Reputation: 33
I was trying to solve exercise 1.28 in SICP, about Miller-Rabin algorithm, after which I found an answer online, but I think the answer was wrong. I come to ask if it's wrong.
He checks if (remainder (square base) m)=1
while doing expmod loops. However, when doing loops the base and m will stay constantly, which means he is doing the same check, and it's not what the Miller-Rabin Test want to do.

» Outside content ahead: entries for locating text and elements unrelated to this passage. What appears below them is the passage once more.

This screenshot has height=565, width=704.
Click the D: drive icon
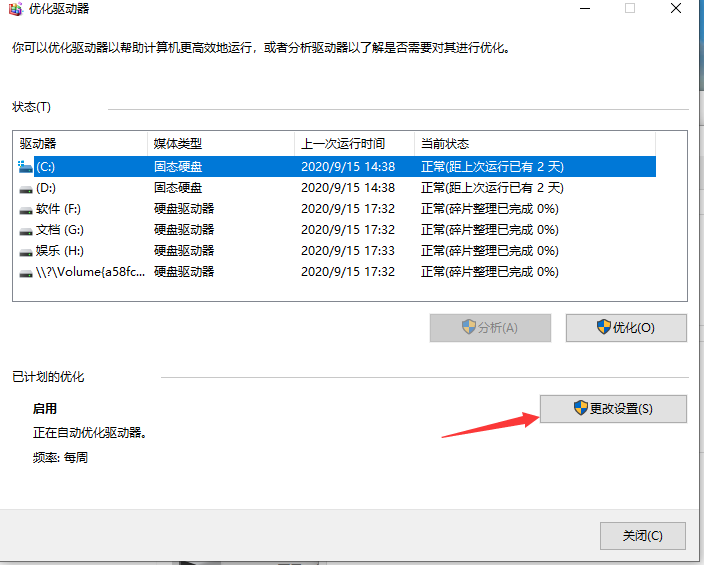point(26,188)
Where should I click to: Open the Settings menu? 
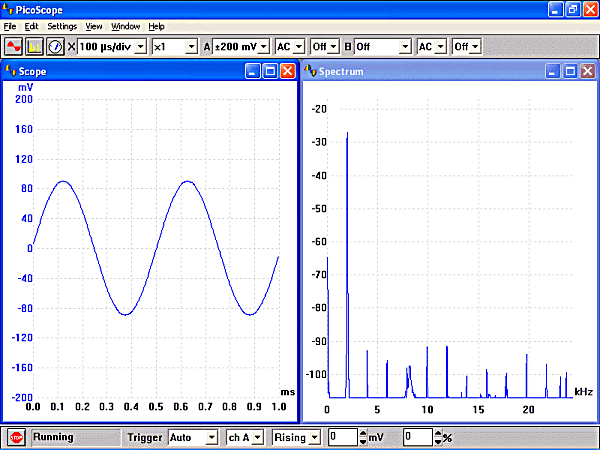[61, 26]
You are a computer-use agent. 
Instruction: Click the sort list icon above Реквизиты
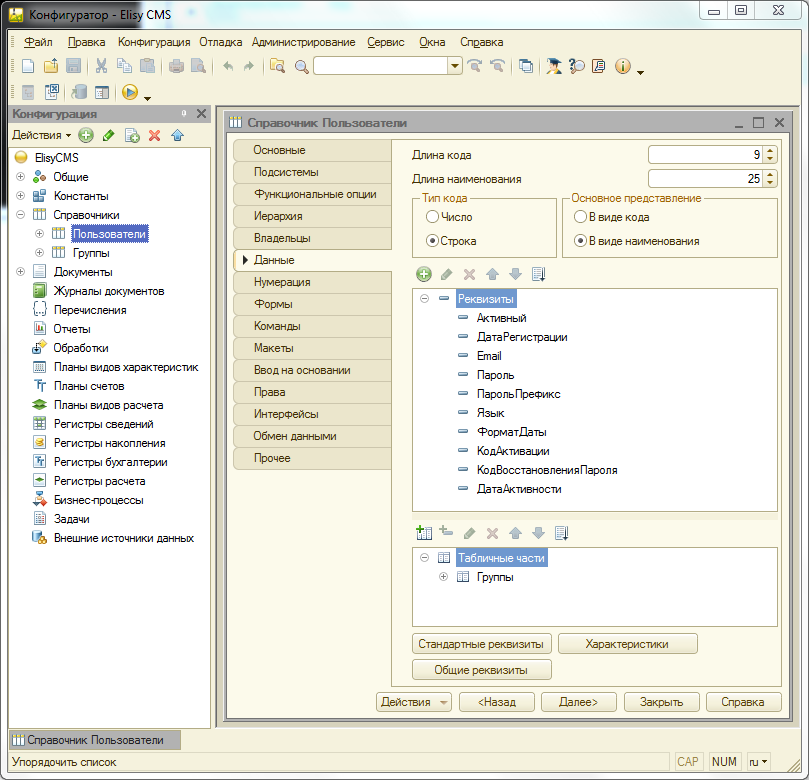(x=539, y=274)
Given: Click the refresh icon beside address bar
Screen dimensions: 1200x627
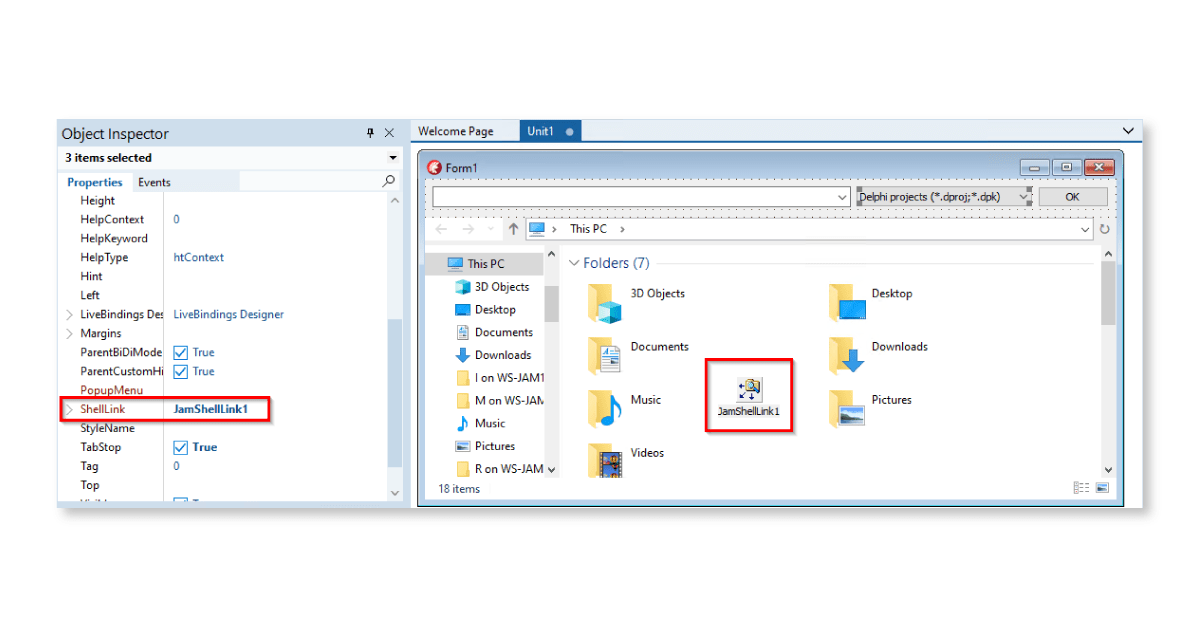Looking at the screenshot, I should (x=1105, y=229).
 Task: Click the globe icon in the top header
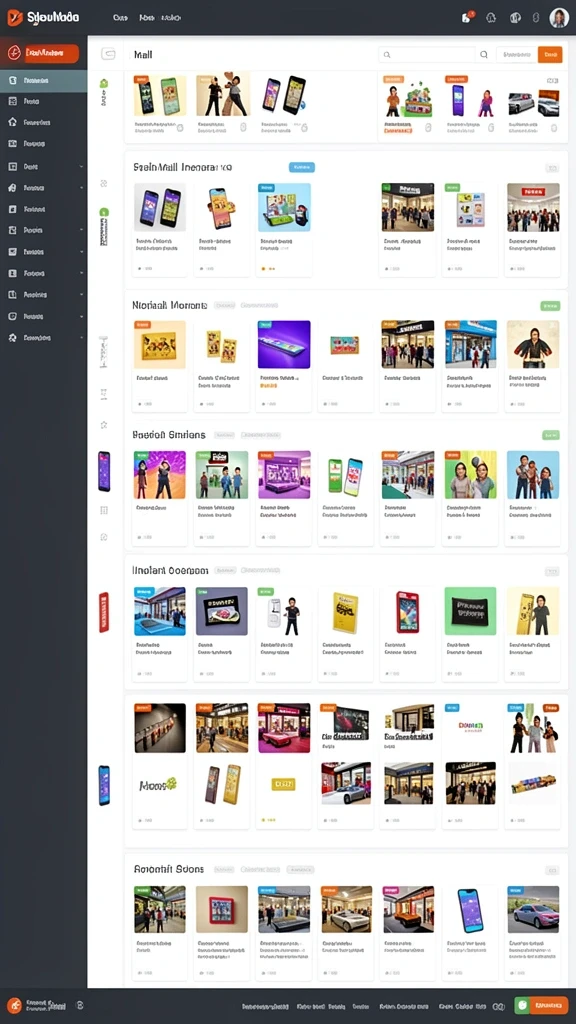click(515, 18)
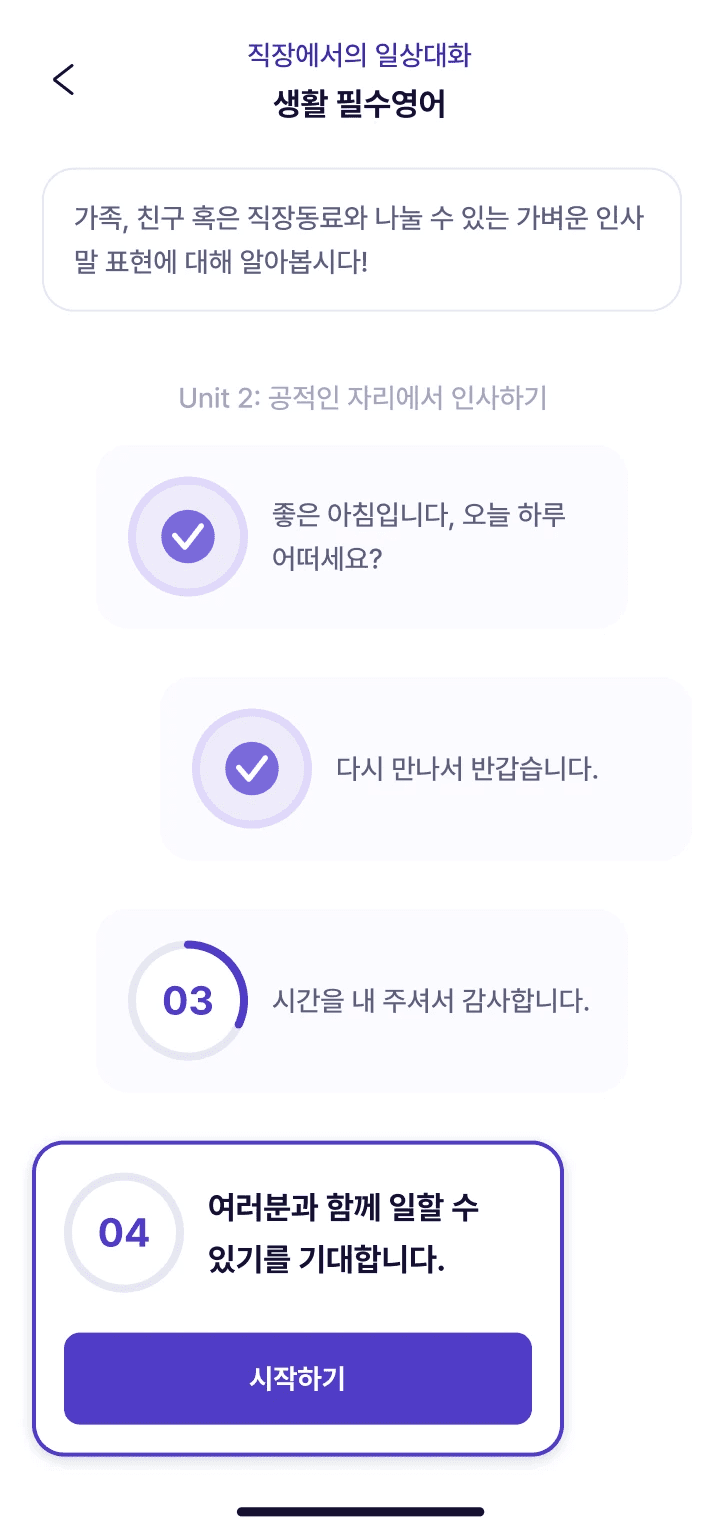The image size is (720, 1531).
Task: Tap the 생활 필수영어 page title
Action: [359, 104]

(define (expmod base exp m)
(cond ((= exp 0)
1)
((nontrivial-square-root? base m)
0)
((even? exp)
(remainder (square (expmod base (/ exp 2) m))
m))
(else
(remainder (* base (expmod base (- exp 1) m))
m))))
(define (nontrivial-square-root? a n)
(and (not (= a 1))
(not (= a (- n 1)))
(= 1 (remainder (square a) n))))
if n=k*2^c
, I think we should check if (remainder (a^(k*2*(c-1))) n)=1
.
Upvotes: 3
Views: 100
Reputation: 1299
That is what it is supposed to be doing. The procedure expmod
is supposed to compute the exponential of a number modulo another number, the only difference this time is that you check for a nontrivial square root every time it recurses. m
will stay constant during the expmod
procedure, and the miller-rabin
procedure you write will run expmod
with a random number m
every time.
Happy coding!
By the way, good luck with SICP! I'm on excersise 2.45 right now, it gets easier (although there are some very abstract concepts).